Молотый кофе заливают стаканом воды и доводят до кипения. Отвар выдерживают сутки в плотно закрытой посуде. После этого процеживают в большую емкость, доливают водку, добавляют сахар и подогревают, пока сахар не разойдется. Затем ликер фильтруют через марлю до полной прозрачности.
В бутылках ликер выдерживают несколько дней, тогда он набирает большой аромат, но можно подавать его к столу и сразу по приготовлении.

*Ликер из пива.*
Взять 1 бутылку пива, 500 г сахара, 4 чайные ложки растворимого кофе (можно взять молотый кофе), 1 бутылку водки, щепотку ванилина.
Пиво вылить в кастрюльку, добавить сахар, кофе, специи, подогреть до полного растворения сахара, влить водку, размешать и снять с огня. Процедить через марлю (если кофе был натуральный) и разлить по бутылкам. 
Можно подавать к столу сразу, но лучше сутки настоять.


*Коктейли.*
Коктейль - в переводе с английского значит “петушиный хвост”. Это смешанный напиток, в состав которого могут входить различные ликероводочные изделия: коньяк, ром, вино, а также соки, сахар, пряности и т.д. Когда-то в США во время петушиных боев впервые начали готовить и пить смешанные напитки, оттуда и пошло их название.
Обычно в рецептурах дается расход продуктов на одну порцию коктейля.

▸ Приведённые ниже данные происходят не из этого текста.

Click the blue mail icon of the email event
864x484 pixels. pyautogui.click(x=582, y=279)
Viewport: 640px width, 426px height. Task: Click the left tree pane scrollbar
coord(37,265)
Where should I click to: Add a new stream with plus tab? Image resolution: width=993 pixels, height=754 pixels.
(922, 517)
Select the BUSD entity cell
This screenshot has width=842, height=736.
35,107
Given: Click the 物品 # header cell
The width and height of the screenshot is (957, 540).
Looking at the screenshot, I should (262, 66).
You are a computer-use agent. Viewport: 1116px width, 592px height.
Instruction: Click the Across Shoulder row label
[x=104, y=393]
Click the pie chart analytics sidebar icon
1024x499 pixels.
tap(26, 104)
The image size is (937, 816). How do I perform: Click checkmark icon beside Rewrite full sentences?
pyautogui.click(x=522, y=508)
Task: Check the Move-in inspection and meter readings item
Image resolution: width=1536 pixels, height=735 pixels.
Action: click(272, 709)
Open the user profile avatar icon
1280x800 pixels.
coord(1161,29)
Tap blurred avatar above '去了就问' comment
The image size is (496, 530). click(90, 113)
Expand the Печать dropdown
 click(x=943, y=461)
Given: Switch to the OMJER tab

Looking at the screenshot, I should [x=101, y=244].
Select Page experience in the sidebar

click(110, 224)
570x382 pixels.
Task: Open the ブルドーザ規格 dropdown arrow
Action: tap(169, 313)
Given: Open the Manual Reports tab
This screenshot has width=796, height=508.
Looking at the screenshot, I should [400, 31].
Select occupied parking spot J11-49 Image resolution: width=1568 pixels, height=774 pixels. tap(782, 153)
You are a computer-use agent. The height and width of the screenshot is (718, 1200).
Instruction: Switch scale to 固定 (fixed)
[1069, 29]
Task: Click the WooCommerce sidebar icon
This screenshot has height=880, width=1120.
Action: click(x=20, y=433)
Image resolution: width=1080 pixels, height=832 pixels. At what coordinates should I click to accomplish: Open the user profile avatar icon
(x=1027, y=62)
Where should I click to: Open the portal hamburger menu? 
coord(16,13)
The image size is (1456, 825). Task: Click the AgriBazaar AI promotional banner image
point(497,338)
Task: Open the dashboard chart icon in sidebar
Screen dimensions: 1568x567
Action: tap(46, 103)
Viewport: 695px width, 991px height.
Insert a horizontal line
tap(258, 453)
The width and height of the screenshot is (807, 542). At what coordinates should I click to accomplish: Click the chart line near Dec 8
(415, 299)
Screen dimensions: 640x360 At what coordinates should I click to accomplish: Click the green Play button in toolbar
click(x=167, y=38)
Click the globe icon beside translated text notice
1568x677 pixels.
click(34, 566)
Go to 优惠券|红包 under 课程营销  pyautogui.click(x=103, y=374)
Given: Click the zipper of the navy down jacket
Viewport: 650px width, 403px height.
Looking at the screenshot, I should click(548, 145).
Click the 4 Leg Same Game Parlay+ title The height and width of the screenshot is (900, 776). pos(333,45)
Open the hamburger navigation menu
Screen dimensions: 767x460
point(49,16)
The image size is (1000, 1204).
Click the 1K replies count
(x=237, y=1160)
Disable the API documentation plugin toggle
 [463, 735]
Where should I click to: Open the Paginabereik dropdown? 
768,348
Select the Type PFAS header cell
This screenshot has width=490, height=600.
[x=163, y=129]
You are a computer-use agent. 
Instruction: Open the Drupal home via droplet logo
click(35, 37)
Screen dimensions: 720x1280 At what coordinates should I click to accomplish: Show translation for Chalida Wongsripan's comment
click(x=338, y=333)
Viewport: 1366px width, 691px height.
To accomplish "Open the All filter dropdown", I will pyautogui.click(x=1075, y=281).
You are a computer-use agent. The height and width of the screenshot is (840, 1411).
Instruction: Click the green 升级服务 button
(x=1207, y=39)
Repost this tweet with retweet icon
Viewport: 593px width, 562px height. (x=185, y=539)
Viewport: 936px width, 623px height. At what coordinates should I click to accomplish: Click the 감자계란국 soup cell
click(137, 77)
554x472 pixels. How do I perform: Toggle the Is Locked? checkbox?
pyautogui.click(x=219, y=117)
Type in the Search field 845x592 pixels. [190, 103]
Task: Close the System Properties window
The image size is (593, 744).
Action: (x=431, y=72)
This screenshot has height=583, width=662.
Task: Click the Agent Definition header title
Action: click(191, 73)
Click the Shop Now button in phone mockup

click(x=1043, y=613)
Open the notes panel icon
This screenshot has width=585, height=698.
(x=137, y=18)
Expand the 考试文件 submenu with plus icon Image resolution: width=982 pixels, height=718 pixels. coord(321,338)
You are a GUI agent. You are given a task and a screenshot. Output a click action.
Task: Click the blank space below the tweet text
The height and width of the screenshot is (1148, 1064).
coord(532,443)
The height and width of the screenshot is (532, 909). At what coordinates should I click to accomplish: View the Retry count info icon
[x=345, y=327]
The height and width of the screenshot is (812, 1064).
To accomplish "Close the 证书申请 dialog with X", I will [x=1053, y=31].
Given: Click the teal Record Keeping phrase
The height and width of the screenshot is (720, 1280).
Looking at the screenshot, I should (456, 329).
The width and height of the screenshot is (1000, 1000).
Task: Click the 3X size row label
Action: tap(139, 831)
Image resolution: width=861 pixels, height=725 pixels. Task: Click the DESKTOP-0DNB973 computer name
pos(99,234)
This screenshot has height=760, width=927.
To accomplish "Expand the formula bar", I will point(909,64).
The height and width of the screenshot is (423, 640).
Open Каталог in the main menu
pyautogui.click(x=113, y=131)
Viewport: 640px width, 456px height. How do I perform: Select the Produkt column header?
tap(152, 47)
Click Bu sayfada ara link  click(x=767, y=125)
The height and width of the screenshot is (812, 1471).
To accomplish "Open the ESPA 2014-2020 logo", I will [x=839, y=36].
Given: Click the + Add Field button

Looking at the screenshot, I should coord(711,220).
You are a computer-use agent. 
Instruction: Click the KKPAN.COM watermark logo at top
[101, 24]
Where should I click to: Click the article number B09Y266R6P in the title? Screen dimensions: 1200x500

По количеству гостей приводимые цифры нужно соответственно увеличить. При отсутствии какого-либо ликера, указанного в рецептуре, возможна замена.

*"Красная роза"
*
Портвейн красный — 60 мл, апельсиновый ликер, коньяк — 20 мл, сахарный сироп — 10 мл, кружок апельсина, лед — 1—2 кусочка.
В высокий конусный бокал положить лед, налить вино, ликер, коньяк, сироп и слегка перемешать. Гарнир — дольки апельсина.
Коктейль "Солнечный".
Водка — 30 мл, белый десертный вермут — 20 мл, ананасовый сок (или сок манго) — 20 мл, ананасы (или абрикосы) — 5—10 г, лед — 1—2 кусочка.
В бокал со льдом положить ананасы, нарезанные мелкими кубиками, а затем добавить все вышеперечисленные компоненты коктейля. Для фруктов подать ложечку.

*Коктейль "Кармен".*
Сухое красное вино — 60 мл, апельсиновые дольки — 2—3 шт., апельсиновый сок — 40 мл, сахарный сироп — 20 мл, лед — 1—2 кусочка.
В бокал положить апельсиновые дольки, налить сухое красное вино, апельсиновый сок, сахарный сироп и размешать ложечкой. Затем долить немного красного шампанского и положить пищевой лед.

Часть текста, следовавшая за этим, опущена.